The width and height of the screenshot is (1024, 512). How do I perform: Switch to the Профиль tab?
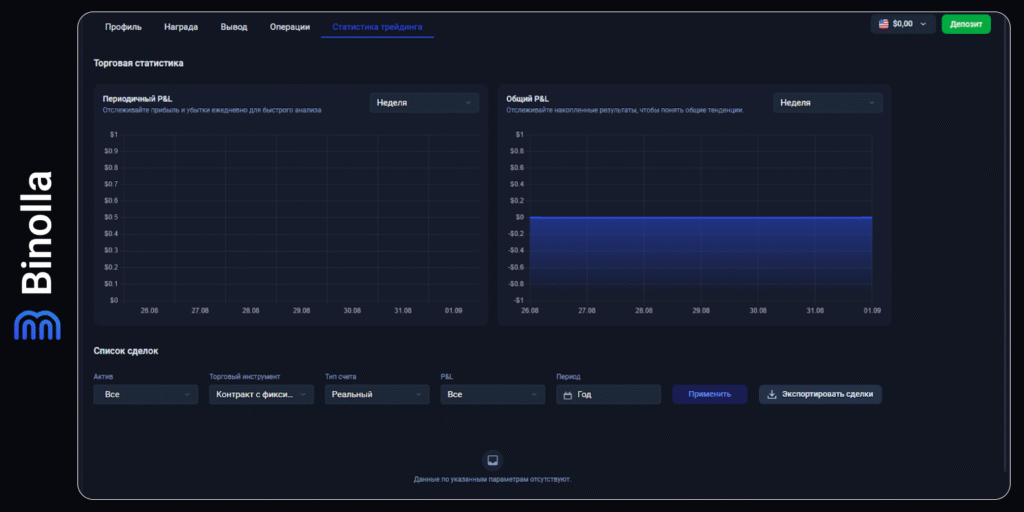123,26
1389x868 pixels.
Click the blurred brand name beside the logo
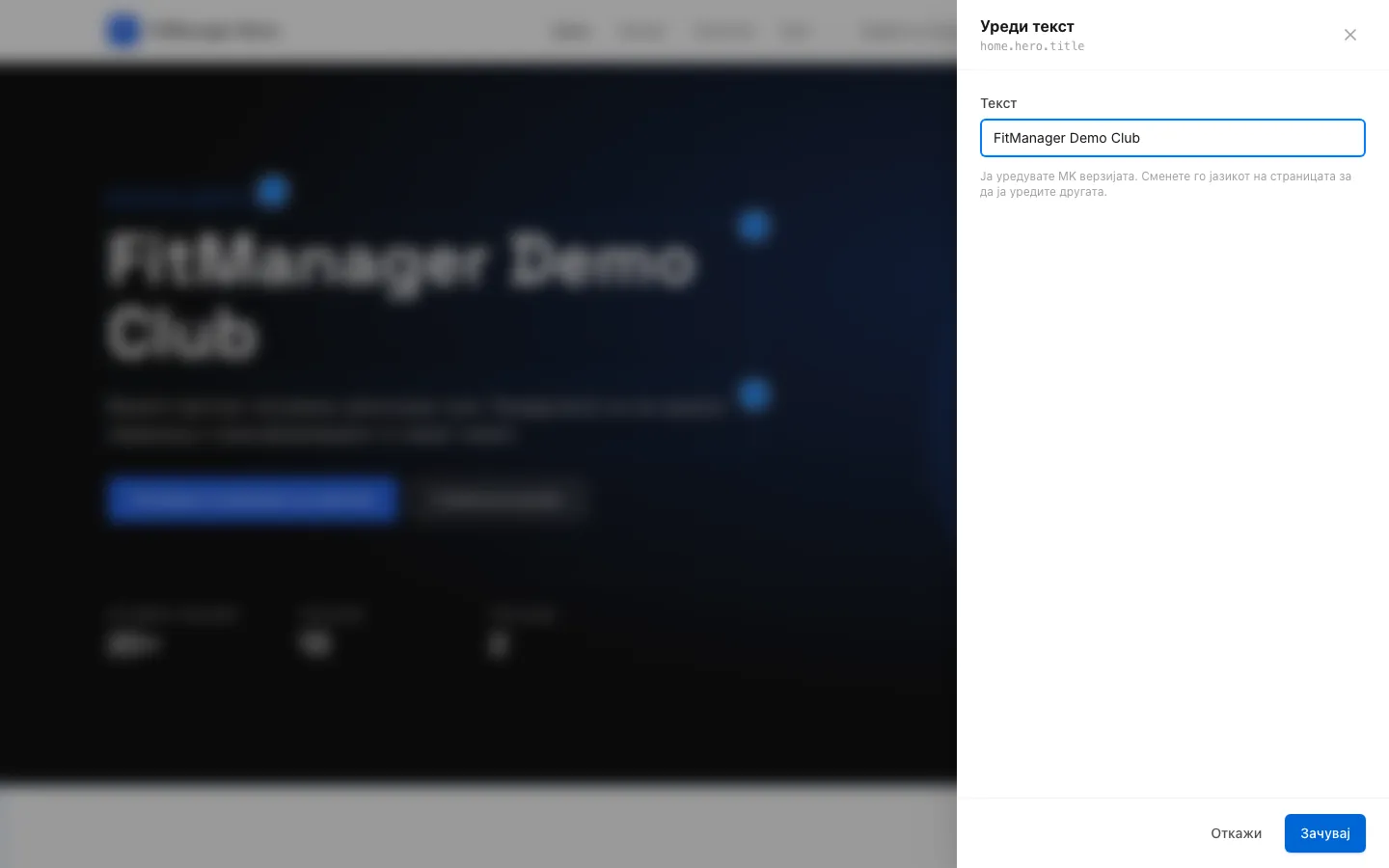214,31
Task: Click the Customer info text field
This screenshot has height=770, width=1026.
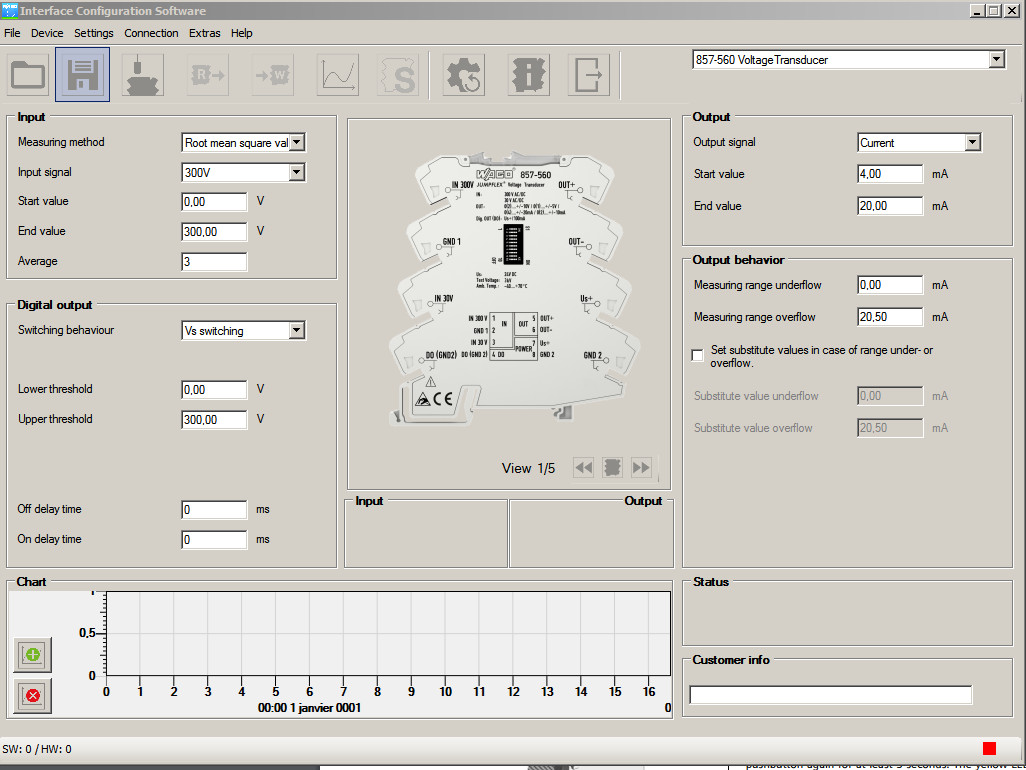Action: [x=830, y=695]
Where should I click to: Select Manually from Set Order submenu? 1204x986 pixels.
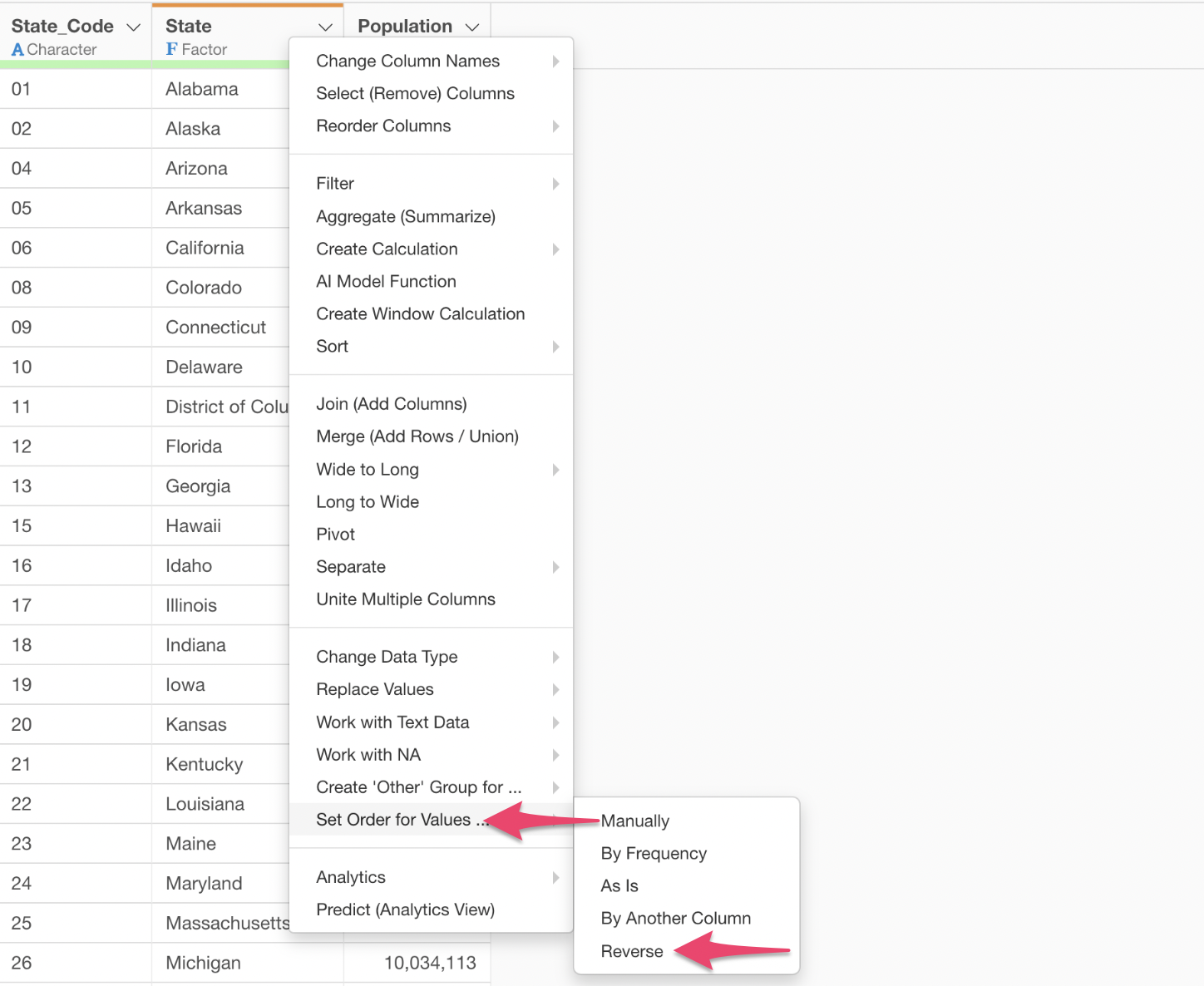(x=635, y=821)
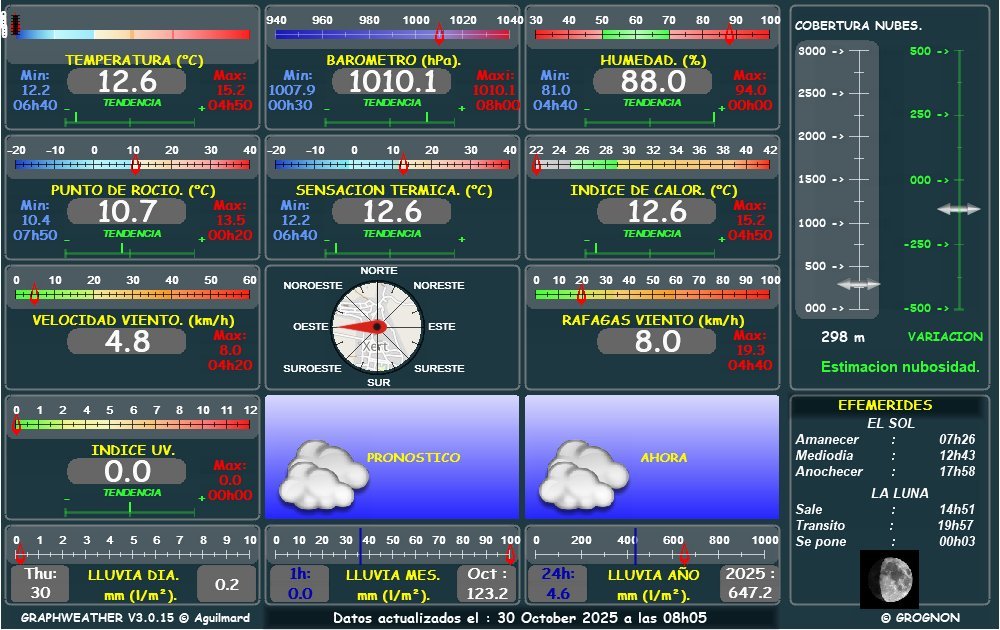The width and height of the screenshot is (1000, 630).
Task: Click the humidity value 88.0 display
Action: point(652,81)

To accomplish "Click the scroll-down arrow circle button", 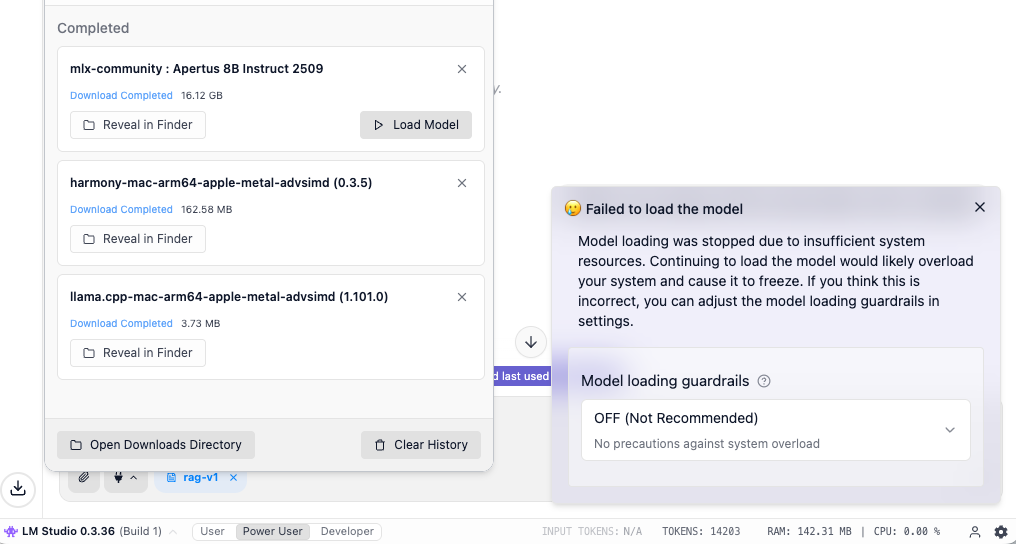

**WHAT YOU SHOULD DO:** Copy out every one of the records above with "pixels" replaced by "px" and nothing else altered. Omit the pictures.

**SOLUTION TO THIS TASK:**
The width and height of the screenshot is (1024, 512). How do I perform: Switch to the Профиль tab?
123,26
1389x868 px.
Click the blurred brand name beside the logo
214,31
Task: Click the Customer info text field
This screenshot has height=770, width=1026.
Action: [x=830, y=695]
Where should I click to: Select Manually from Set Order submenu? 1204x986 px.
(x=635, y=821)
The width and height of the screenshot is (1000, 630).
Task: Click the humidity value 88.0 display
Action: point(652,81)

To accomplish "Click the scroll-down arrow circle button", 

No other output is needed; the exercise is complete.